Bills owner Terry Pegula and the smell that ate Buffalo.
Image: Getty (Shutterstock)

​​The Buffalo Bills want a new stadium, so part of their plan is to sell personal seat licenses.

Fine, no big deal — right? As Bills exec Ron Raccuia told The Buffalo News, “Every new stadium that’s opened since 2009 has utilized PSLs.” The claim is anodyne enough that it doesn’t need to be fact-checked. The point stands that if an NFL team builds a new stadium, they’re going to use it as an excuse to reach into the pockets of their most loyal customers. It’s perverse, but it’s also standard operating procedure.


The problem is the way that this gets framed, and the folks at The Buffalo News got caught hook, line, and sinker by headlining this development:

“Bills to sell personal seat licenses to help pay for ‘private’ portion of new stadium.”


According to The Buffalo News, the Bills look to sell about 50,000 PSLs — in a stadium that will hold approximately 60,000-plus — starting at $1,000 per and going up from there.

You can see where this falls apart. You can even see it by reading Jason Wolf’s article, which quotes economist Andrew Zimbalist, who explains, “Basically, PSL money is treated as the owners’ contribution (toward stadium financing), so that if a stadium costs $1 billion and the owner sells $300 million worth of PSLs, and does nothing else, then they would say 30 percent of the stadium is being financed by the owner. But of course the PSLs are being bought by the fans.”
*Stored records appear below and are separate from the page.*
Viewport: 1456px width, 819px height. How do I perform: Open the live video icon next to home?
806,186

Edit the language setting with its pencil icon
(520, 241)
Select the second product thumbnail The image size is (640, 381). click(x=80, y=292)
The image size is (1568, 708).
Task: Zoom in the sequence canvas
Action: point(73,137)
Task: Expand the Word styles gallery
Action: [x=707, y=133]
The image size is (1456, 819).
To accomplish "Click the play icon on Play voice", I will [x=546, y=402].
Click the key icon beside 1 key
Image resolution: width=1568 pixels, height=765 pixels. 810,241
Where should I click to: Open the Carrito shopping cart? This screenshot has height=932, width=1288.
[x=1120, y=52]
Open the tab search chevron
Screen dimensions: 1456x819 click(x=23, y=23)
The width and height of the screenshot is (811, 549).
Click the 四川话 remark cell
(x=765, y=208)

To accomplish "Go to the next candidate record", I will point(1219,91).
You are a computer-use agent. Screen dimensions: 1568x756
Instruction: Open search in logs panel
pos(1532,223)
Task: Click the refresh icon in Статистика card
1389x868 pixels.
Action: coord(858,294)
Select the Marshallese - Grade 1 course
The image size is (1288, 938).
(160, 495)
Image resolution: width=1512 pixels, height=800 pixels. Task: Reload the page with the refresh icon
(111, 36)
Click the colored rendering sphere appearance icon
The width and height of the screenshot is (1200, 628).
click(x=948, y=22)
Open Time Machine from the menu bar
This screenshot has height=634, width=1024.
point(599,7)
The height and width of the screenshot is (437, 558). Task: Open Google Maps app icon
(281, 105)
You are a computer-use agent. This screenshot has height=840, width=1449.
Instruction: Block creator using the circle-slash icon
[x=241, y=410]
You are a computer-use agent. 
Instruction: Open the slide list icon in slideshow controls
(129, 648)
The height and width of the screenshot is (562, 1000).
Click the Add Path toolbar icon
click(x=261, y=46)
So, the fans pay for the PSLs, and the fans pay the taxes that go into the “public” portion of the stadium spending. Which means that there’s even less being paid by owner Terry Pegula, who at last Google search was worth $5.7 billion. Again, even if that’s not an exact figure, no big deal, the point is he could pay for an entire new Bills stadium himself.

But since Pegula doesn’t have to pay for a whole new Bllls stadium himself, he’s absolutely not going to. And so long as it’s framed that sports owners are somehow behaving reasonably by demanding public financing for their construction projects, then passing off their “share” of the cost to the public as well, it’s never going to change.